Re: [PATCH 1/5] perf/x86/intel/uncore: Parse uncore discovery tables

2021-03-16 Thread Liang, Kan




On 3/16/2021 10:05 AM, Peter Zijlstra wrote:

On Tue, Mar 16, 2021 at 08:42:25AM -0400, Liang, Kan wrote:



On 3/16/2021 7:43 AM, Peter Zijlstra wrote:

On Fri, Mar 12, 2021 at 08:34:34AM -0800, kan.li...@linux.intel.com wrote:

From: Kan Liang 

A self-describing mechanism for the uncore PerfMon hardware has been
introduced with the latest Intel platforms. By reading through an MMIO
page worth of information, perf can 'discover' all the standard uncore
PerfMon registers in a machine.

The discovery mechanism relies on BIOS's support. With a proper BIOS,
a PCI device with the unique capability ID 0x23 can be found on each
die. Perf can retrieve the information of all available uncore PerfMons
from the device via MMIO. The information is composed of one global
discovery table and several unit discovery tables.



If a BIOS doesn't support the 'discovery' mechanism, there is nothing
changed.


What if the BIOS got it wrong? Will the driver still get it correct if
it is a known platform?


Yes, I will submit a platform specific patch to fix this case.



Do we need a chicken flag to kill the discovery? uncore_no_discover?



Yes, I plan to introduce a .use_discovery_tables flag to indicate whether to
use the discovery tables for the known platform.

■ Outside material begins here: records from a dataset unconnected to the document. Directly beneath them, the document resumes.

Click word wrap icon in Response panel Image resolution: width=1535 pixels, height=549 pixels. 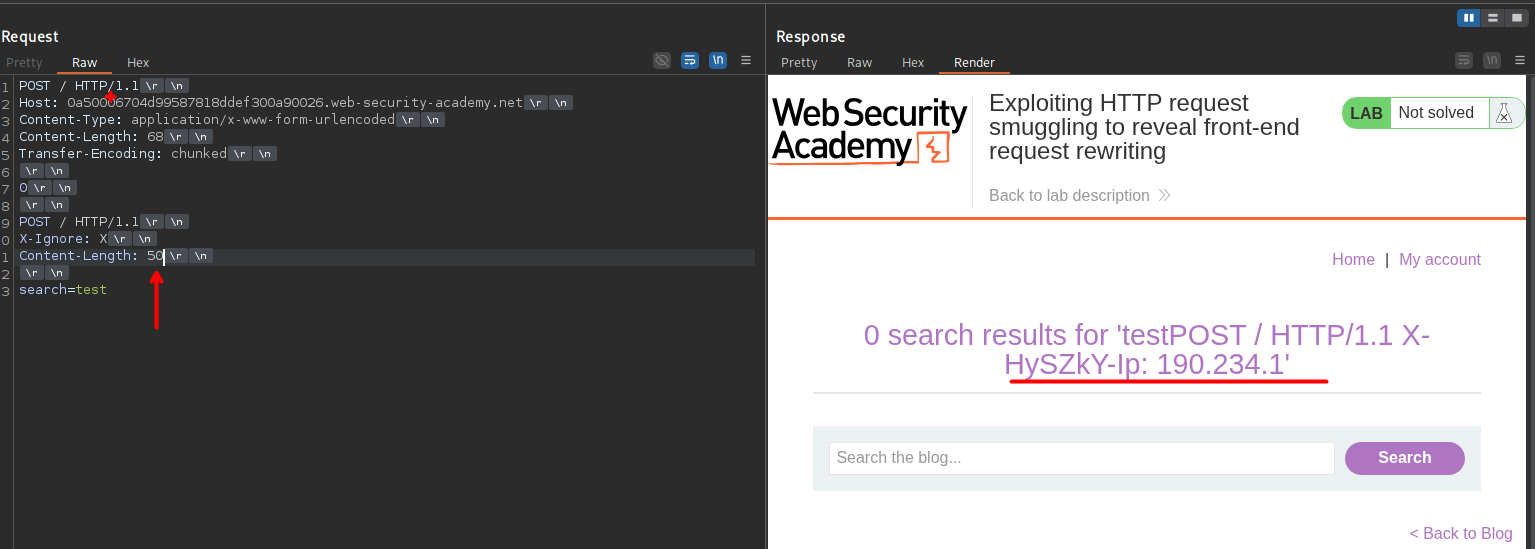click(x=1464, y=61)
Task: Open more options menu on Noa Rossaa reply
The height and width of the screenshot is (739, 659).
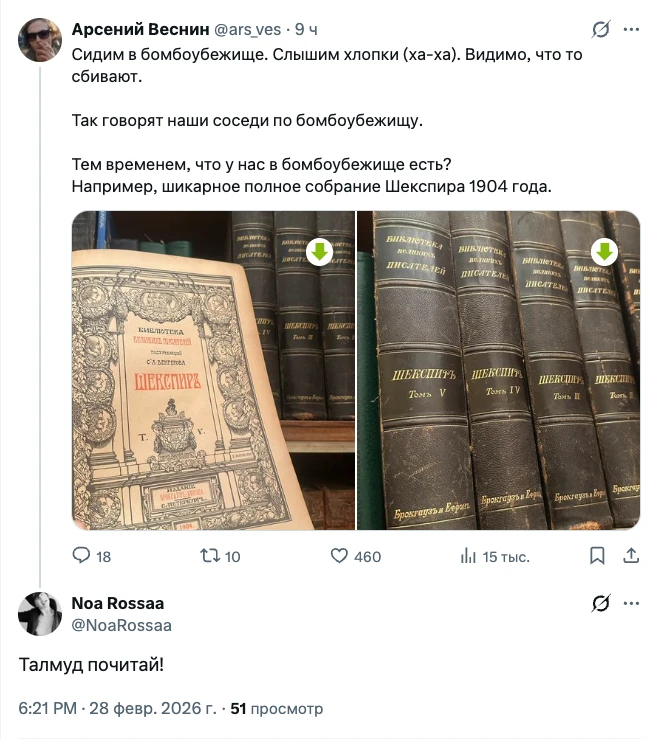Action: 631,603
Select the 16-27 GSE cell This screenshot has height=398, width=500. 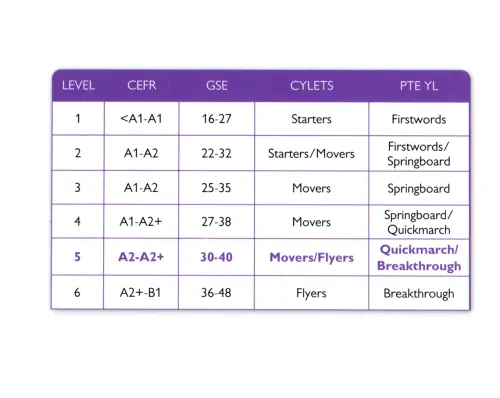click(217, 119)
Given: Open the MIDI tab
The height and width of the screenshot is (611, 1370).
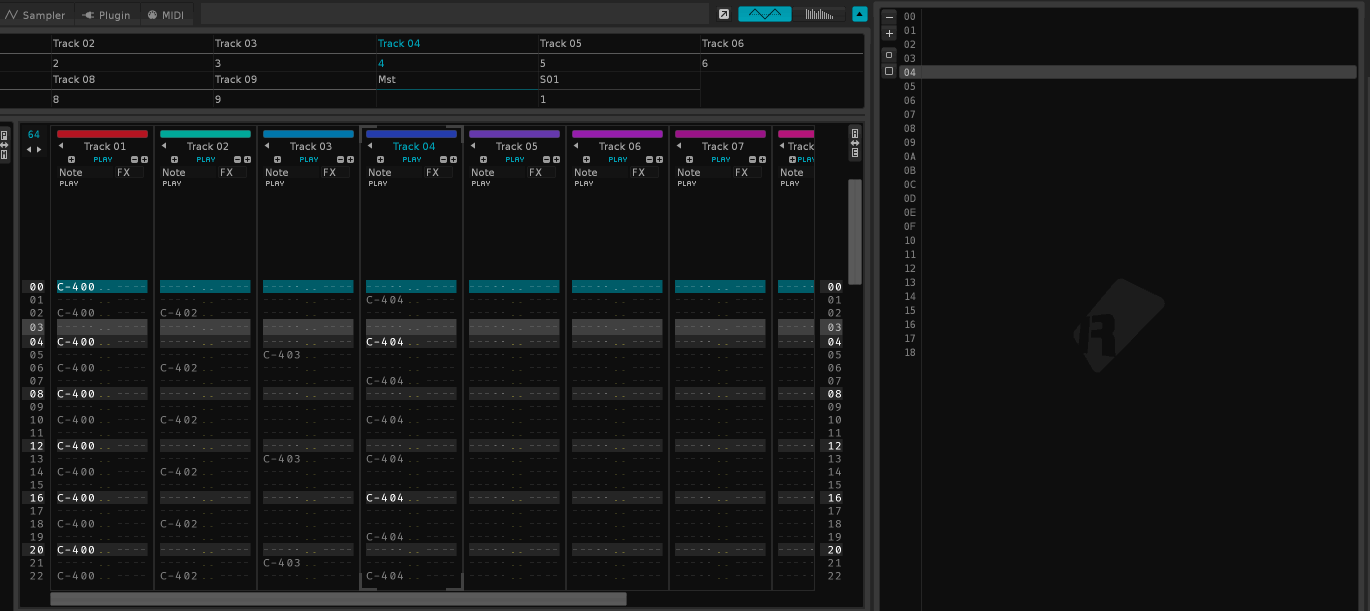Looking at the screenshot, I should pos(166,15).
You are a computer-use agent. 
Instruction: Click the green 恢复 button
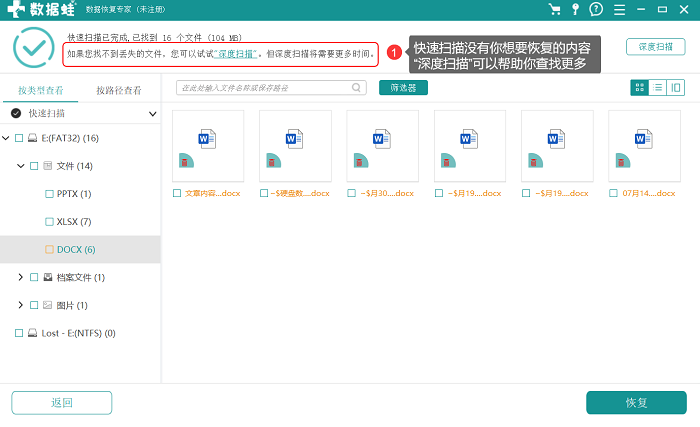636,402
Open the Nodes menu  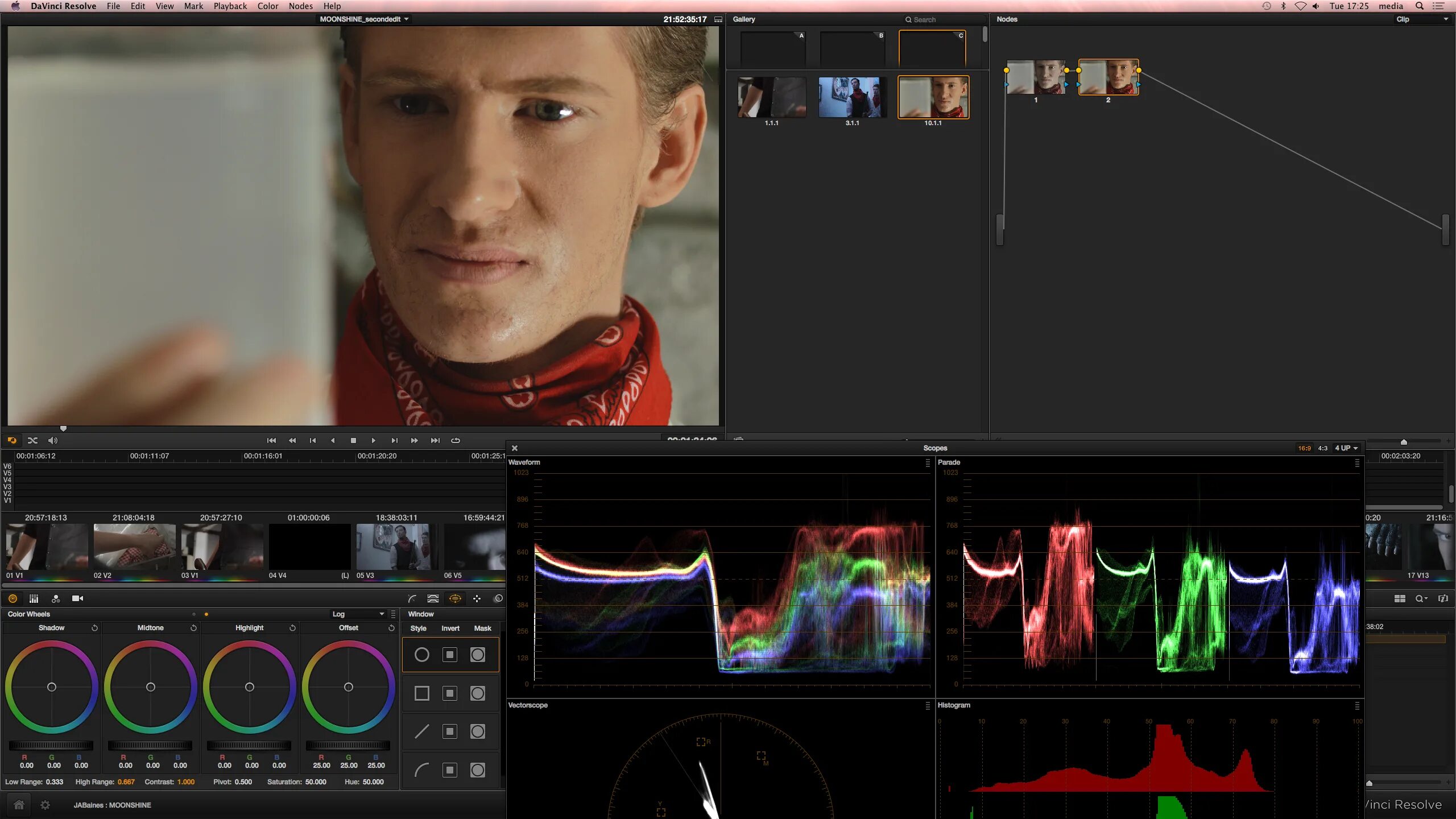coord(300,6)
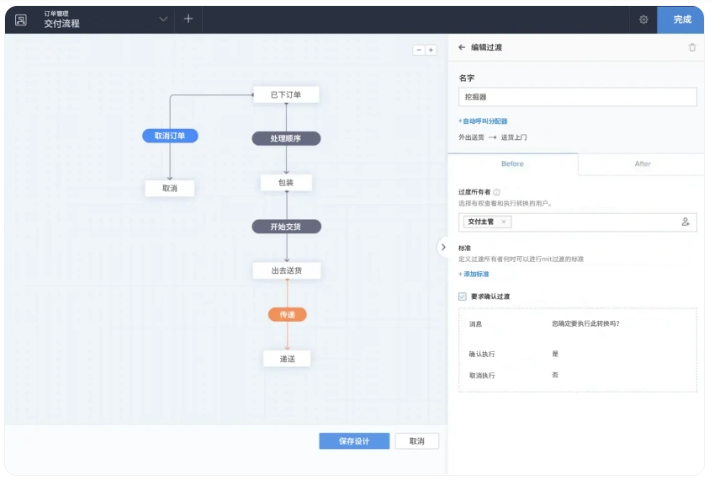Open the 交付流程 dropdown arrow
Viewport: 713px width, 482px height.
click(x=164, y=20)
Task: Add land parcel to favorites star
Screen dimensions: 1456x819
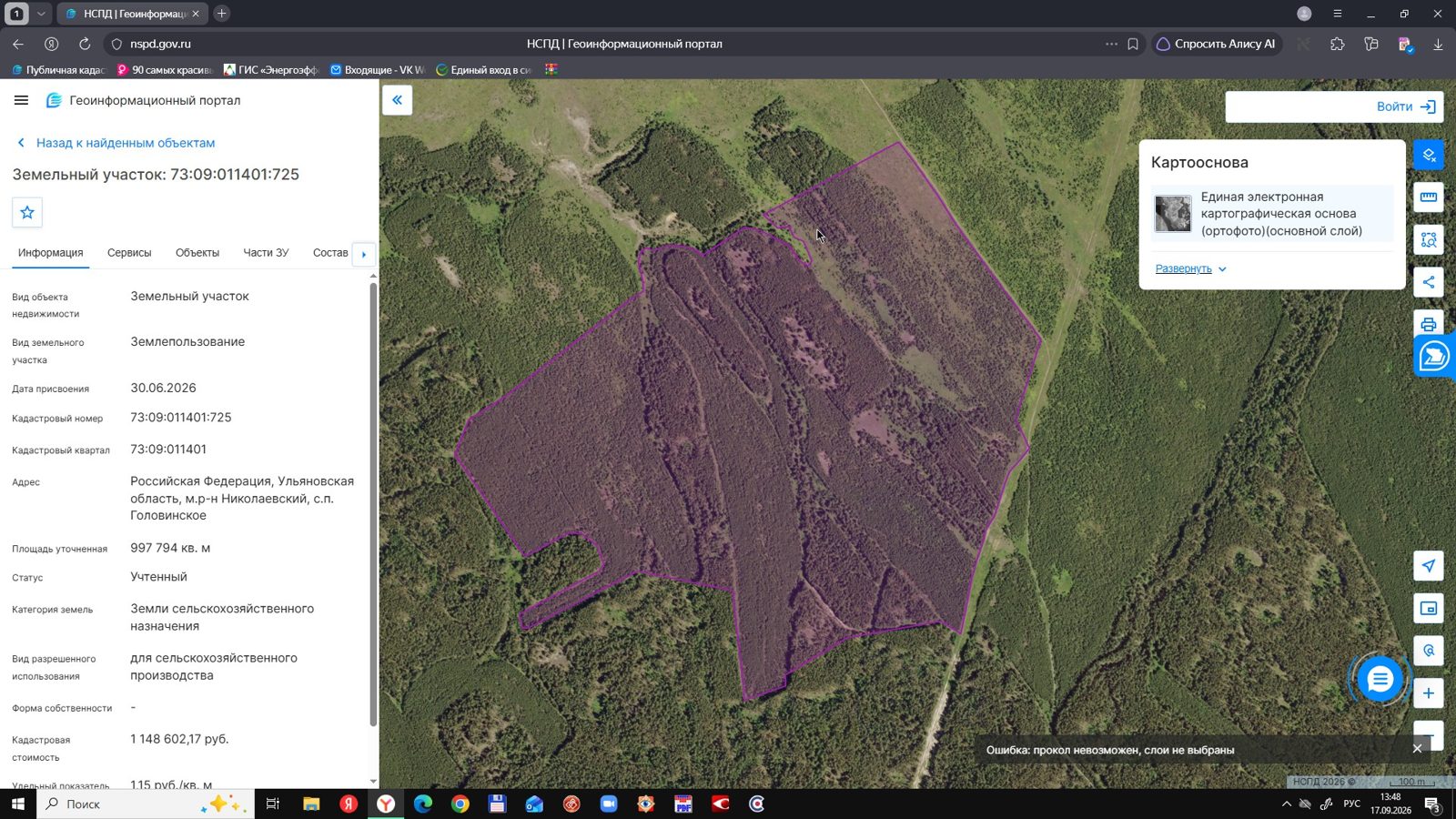Action: click(x=27, y=212)
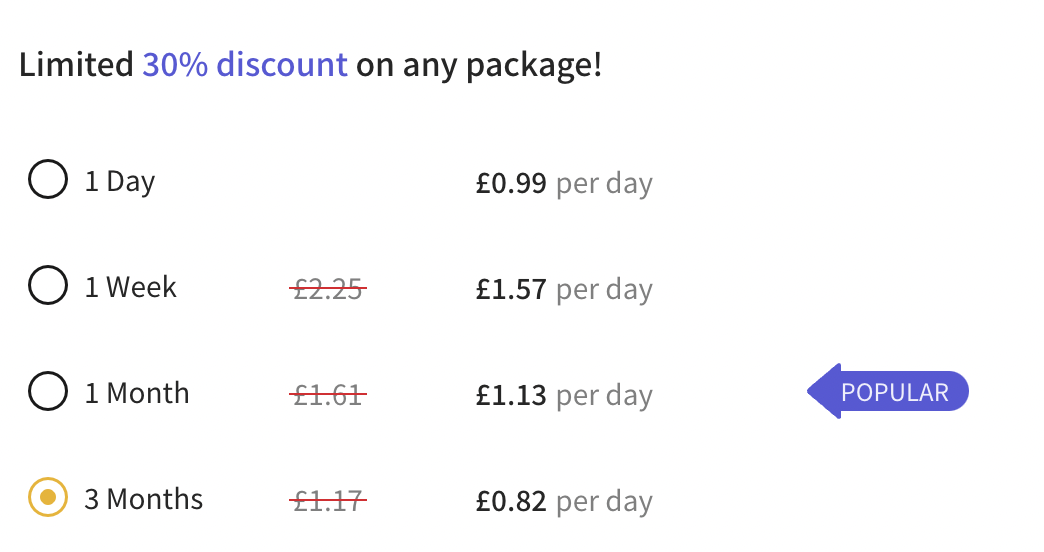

The below codes is part of the upcoming SPR uncore patches.
The first SPR uncore patch will still rely on the BIOS discovery tables,
because some uncore block information hasn't been published yet. We have to
retrieve the information fro the tables. Once all the information is
published, we can kill the discovery by removing the ".use_discovery_tables
= true".


I was thinking of a module parameter, such that we can tell it to skip
discovery on module load time etc.



Sure, I will add a module parameter, uncore_no_discover.
If users don't want the discovery feature, they can set 
uncore_no_discover=true.


Thanks,
Kan


Re: [PATCH 1/5] perf/x86/intel/uncore: Parse uncore discovery tables

2021-03-16 Thread Peter Zijlstra
On Tue, Mar 16, 2021 at 08:42:25AM -0400, Liang, Kan wrote:
> 
> 
> On 3/16/2021 7:43 AM, Peter Zijlstra wrote:
> > On Fri, Mar 12, 2021 at 08:34:34AM -0800, kan.li...@linux.intel.com wrote:
> > > From: Kan Liang 
> > > 
> > > A self-describing mechanism for the uncore PerfMon hardware has been
> > > introduced with the latest Intel platforms. By reading through an MMIO
> > > page worth of information, perf can 'discover' all the standard uncore
> > > PerfMon registers in a machine.
> > > 
> > > The discovery mechanism relies on BIOS's support. With a proper BIOS,
> > > a PCI device with the unique capability ID 0x23 can be found on each
> > > die. Perf can retrieve the information of all available uncore PerfMons
> > > from the device via MMIO. The information is composed of one global
> > > discovery table and several unit discovery tables.
> > 
> > > If a BIOS doesn't support the 'discovery' mechanism, there is nothing
> > > changed.
> > 
> > What if the BIOS got it wrong? Will the driver still get it correct if
> > it is a known platform?
> 
> Yes, I will submit a platform specific patch to fix this case.
> 
> > 
> > Do we need a chicken flag to kill the discovery? uncore_no_discover?
> > 
> 
> Yes, I plan to introduce a .use_discovery_tables flag to indicate whether to
> use the discovery tables for the known platform.
> 
> The below codes is part of the upcoming SPR uncore patches.
> The first SPR uncore patch will still rely on the BIOS discovery tables,
> because some uncore block information hasn't been published yet. We have to
> retrieve the information fro the tables. Once all the information is
> published, we can kill the discovery by removing the ".use_discovery_tables
> = true".

I was thinking of a module parameter, such that we can tell it to skip
discovery on module load time etc.


Re: [PATCH 1/5] perf/x86/intel/uncore: Parse uncore discovery tables

2021-03-16 Thread Liang, Kan




On 3/16/2021 7:43 AM, Peter Zijlstra wrote:

On Fri, Mar 12, 2021 at 08:34:34AM -0800, kan.li...@linux.intel.com wrote:

From: Kan Liang 

A self-describing mechanism for the uncore PerfMon hardware has been
introduced with the latest Intel platforms. By reading through an MMIO
page worth of information, perf can 'discover' all the standard uncore
PerfMon registers in a machine.

The discovery mechanism relies on BIOS's support. With a proper BIOS,
a PCI device with the unique capability ID 0x23 can be found on each
die. Perf can retrieve the information of all available uncore PerfMons
from the device via MMIO. The information is composed of one global
discovery table and several unit discovery tables.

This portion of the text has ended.